-- BEGIN --

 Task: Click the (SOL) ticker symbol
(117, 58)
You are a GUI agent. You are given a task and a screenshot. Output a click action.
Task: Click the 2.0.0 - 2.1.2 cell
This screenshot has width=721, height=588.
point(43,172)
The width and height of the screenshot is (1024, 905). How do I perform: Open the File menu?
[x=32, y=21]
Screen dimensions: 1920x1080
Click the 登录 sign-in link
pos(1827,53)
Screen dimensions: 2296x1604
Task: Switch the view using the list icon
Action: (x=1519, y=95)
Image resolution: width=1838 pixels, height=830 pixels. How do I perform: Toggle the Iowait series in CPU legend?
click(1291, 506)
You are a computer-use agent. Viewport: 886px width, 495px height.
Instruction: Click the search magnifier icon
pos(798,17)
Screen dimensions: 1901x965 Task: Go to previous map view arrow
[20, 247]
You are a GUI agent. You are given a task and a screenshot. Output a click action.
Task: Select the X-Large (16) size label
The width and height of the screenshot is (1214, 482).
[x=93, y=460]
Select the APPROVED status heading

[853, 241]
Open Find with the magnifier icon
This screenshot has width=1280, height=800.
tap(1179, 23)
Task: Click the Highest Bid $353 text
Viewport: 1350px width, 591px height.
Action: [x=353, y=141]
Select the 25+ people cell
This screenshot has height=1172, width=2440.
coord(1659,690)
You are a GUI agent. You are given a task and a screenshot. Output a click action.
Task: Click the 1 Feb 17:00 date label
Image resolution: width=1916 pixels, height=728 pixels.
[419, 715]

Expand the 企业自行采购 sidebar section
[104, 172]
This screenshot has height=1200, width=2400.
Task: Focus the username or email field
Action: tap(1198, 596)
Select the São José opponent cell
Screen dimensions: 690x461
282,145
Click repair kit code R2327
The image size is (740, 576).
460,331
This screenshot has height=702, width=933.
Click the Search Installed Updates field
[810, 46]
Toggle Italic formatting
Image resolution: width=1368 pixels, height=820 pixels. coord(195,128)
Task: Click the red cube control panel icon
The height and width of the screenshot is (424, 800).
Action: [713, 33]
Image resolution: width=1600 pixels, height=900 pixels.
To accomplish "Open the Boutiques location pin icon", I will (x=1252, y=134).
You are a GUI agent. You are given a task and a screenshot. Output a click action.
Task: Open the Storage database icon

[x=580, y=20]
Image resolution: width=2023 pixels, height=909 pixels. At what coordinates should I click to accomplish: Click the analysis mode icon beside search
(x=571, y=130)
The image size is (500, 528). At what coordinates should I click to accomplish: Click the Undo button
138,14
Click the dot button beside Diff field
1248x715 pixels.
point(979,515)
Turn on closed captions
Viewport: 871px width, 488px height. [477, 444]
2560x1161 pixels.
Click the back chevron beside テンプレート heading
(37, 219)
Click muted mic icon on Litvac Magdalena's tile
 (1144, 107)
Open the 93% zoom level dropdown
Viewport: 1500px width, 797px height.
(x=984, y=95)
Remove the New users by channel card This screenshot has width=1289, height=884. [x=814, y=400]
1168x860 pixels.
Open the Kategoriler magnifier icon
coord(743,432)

-- END --

# REQUEST
Rewrite the rows above from the line with "Image resolution: width=1600" up to and including the line with "[x=580, y=20]", keeping the requests, and add 33 to every coordinate in their answers.

# EXPECTED ANSWER
Image resolution: width=1600 pixels, height=900 pixels.
To accomplish "Open the Boutiques location pin icon", I will (x=1285, y=167).
You are a GUI agent. You are given a task and a screenshot. Output a click action.
Task: Open the Storage database icon

[x=613, y=53]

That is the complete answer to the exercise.